口元に持っていけばご飯も食べるし、トイレに座らせればするものはするが、その時も何か話すでもなく、反応もなく、ぼーっとしていて半分寝ているような状態だった。俺が誰か、とかここが何処か、とかいうことも疑問に思ってはいないらしい。
この様子だと自己紹介ができる日はまだまだ遠そうだ。
「そろそろ起きてくれよ」
俺は半ば呆れて言った。こいつのことも心配だが、それより今はこの超静かな生活に耐えられない。
ソムヌスは喋らない。俺だって話し相手がいなければ喋らない。テレビもないので本当に無音である。聞こえるものといえば、ソムヌスの寝息と時計の秒針、それくらいだ。
気が狂いそうだ。
ネコと暮らしていたときは、それは賑やかだった。というより、あの人が一人でずっと騒いでいた。

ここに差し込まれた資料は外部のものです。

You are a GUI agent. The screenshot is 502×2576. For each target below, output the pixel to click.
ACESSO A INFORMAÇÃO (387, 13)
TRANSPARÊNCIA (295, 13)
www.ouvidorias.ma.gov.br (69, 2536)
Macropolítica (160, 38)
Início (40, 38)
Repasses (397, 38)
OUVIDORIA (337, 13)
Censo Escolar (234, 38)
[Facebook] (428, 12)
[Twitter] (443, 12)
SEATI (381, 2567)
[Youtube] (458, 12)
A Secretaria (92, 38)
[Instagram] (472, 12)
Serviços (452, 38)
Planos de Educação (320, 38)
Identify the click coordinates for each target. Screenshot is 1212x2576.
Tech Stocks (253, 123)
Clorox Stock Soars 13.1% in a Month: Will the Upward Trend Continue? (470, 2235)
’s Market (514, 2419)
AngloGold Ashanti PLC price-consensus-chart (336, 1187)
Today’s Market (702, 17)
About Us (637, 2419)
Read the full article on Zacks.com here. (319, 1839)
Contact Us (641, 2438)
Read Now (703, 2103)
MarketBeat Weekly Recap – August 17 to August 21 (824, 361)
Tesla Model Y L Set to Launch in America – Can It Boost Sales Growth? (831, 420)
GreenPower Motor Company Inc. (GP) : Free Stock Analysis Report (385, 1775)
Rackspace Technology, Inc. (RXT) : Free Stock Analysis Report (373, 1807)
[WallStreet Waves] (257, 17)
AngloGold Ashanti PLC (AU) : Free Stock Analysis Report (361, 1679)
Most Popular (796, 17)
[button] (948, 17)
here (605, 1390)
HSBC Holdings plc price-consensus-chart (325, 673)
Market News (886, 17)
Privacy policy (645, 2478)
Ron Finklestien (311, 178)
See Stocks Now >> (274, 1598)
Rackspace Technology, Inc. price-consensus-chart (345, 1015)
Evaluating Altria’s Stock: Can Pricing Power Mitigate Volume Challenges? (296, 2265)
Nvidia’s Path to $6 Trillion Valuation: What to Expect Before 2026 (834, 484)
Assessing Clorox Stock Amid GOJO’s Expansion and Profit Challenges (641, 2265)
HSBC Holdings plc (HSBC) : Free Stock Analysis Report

俺は、ネコに強制参加させられた二人ものまねGPを思い出す。
あの頃は心底うざがっていたが、いつものハイテンションがもう恋しい。
そんなことを思う程には、俺の精神は参っていたのだと思う。
静寂が破られたのは、それからさらに三日後だった。
深夜。時計の針は12時を回っている。俺は家から持ってきた小説を読んでうとうとしていた。
ごそっと衣擦れの音がした。
ふと顔を上げると、ソムヌスが目を開けて天井を見つめていた。焦点があっていない。
「…起きたか?」
彼は睫毛を震わせて、ゆっくりこちらに頭を傾けた。
大きな硝子玉のような目だった。大きな黒目が濡れて、月明かりを映している。
唇が小さく動いた。
「ん?」
「だれ?」
掠れた声だった。ずっと寝ていて喉が乾燥しているのかもしれない。
俺は彼を安心させるように、できるだけ柔らかい声で、ゆっくりと答えた。
「俺はルイ。よろしくな」
またしてもソムヌスが口を動かそうとしたので俺は遮った。
「ああ、君は名乗らなくていい。そういう決まりなんだ」
ソムヌスは納得したのかしてないのか分からないような顔で小さく息を吐くと、また言った。
「…どこ?」
「ここか?ここは…君の新しい家だ」
ソムヌスは周りにゆっくりと視線を這わせる。今度は何も言わない。
この状況で何を話せばいいか思いつかなくて、俺は咄嗟に尋ねた。
「調子はどうだ?」
馬鹿。良いわけないだろ。
またしてもソムヌスはこちらに視線を向ける。少し言葉を選ぶようにして言った。
「…わるくない、です」
「そうか、なら……いいんだが」
何ともぎこちない。大人相手なら嫌というほど練習してきたが、子どもとは何を話せばいいのだろうか。ある意味本職だというのに、こんな、コミュ力のかけらもなさそうな会話をしている自分が恥ずかしかった。
気まずい沈黙が流れる。
そうこうしているうちに、ソムヌスの瞼がだんだん落ちていく。
まずい。寝てしまう。
そして、ソムヌスはまた眠ってしまった。
しまった。
しくじった。
俺は気の利いた台詞の一つもかけてやれなかったことを後悔した。
何も話せなかった…。
俺は一人項垂れて、おもむろに布団に入った。
もういいや。俺も寝よ。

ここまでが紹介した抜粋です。